# Self adjoint operators in Kasparov-Modules

In Blackadars book in 17.4.2 it says that for each element $x \in KK(A,B)$ there is a Kasparov module $(E,\pi ,T)$ such that $T=T^*$. Now, the argument for that is that if $(E,\pi, T)$ is any Kasparov-module, then $(E, \pi, (T+T^*)/2)$ is a compact perturbation which would prove the claim. However, I don't see why $(E, \pi, (T+T^*)/2)$ is Kasparov-Module, to be precise I don't see why $((T+T^*)/2)^2 -1$ is compact.
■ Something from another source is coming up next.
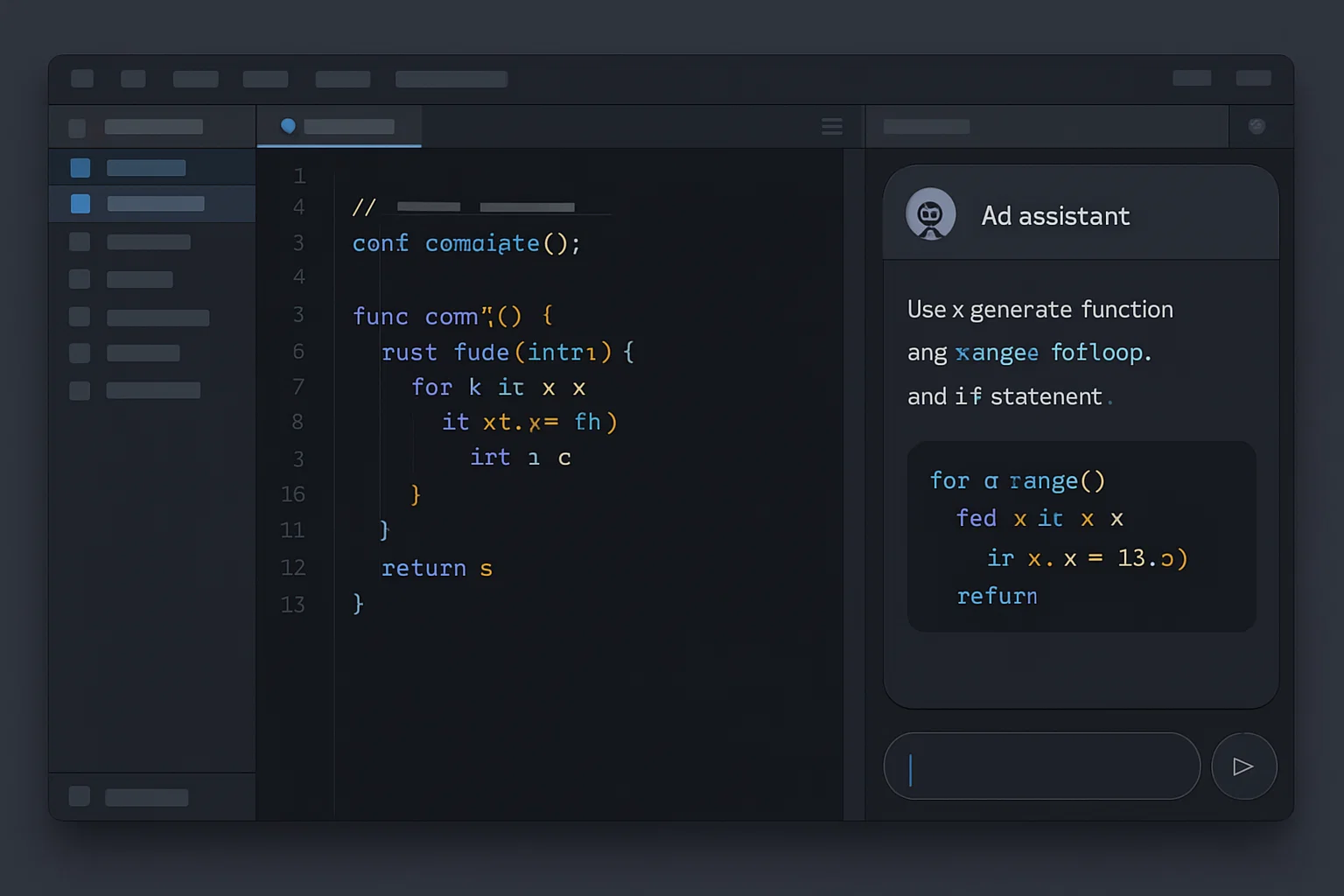Select the last file item in sidebar list

click(x=153, y=390)
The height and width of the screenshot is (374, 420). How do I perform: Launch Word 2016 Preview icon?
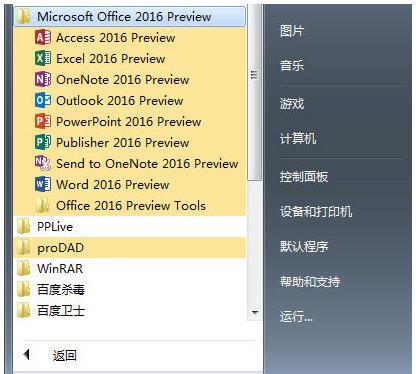(x=43, y=184)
It's probably really easy, but I just don't see it at the moment.

Thank you

• Going from memory here, so I might not have this quite right. But as I recall $f(T)$ is compact whenever $f \in C_0(-1,1)$, and $((T + T^*)/2)^2 - 1 = f(T)$ where $f(z) = ((z + \overline{z})/2)^2 - 1 \in C_0(-1,1)$. – Paul Siegel Feb 22 '17 at 21:42
• It is possible that $T^2=1$ but $((T+T^*)/2)^2-1$ is not compact. For example $T=\left\lgroup \matrix{1 & -1\cr 0 & -1} \right\rgroup$ with infinite dimensional blocks. – Caleb Eckhardt Feb 24 '17 at 22:45
• @CalebEckhardt Here "compact" means "compact Kasparov module", so in this case it's something like "$(((T + T^*)/2)^2 - 1)\pi(a)$ is $B$-compact for all $a$". – Paul Siegel Feb 27 '17 at 19:17
• alternatively there is a proof in George Skandalis "Kasparov's bivariant K-theory and applications". In this work he consideres a Kasparov-module $x'=(E,\pi ,T')$ where $T'=T(TT^*)^{\frac{1}{2}}$. And $T_t'=T(TT^*)^{\frac{t}{2}}$ gives the desired homotopy between $x$ and $x'$. – Sabrina Gemsa Apr 27 '17 at 4:46
• and $((\frac{T+T^*}{2})^2-1)\pi(a)= (\frac{(T^2-1)\pi(a)}{2})+(\frac{((T^*)^2-1)\pi(a)}{2})+\frac{(TT^*+T^*T)\pi(a)}{2}$ The first two summands are compact since not only $(E,\pi, T)$ is a Kasparov-module, but also $(E,\pi, T^*)$ is a Kasparov-module. For the third summand maybe you can use $TT^*=(T^*T)^{-1}$? – Sabrina Gemsa Apr 27 '17 at 5:07

What is meant is that $T$ and $(T+T^*)/2$ differ by a compact operator. More precisely: $$\pi(a) (T - (T+T^*)/2)= \pi(a) (T/2 - T^*/2) \equiv \pi(a) (T/2-T/2)=0$$ for all $a \in A$ modulo $K(E)$, because $\pi(a) T \equiv \pi(a) T^*$.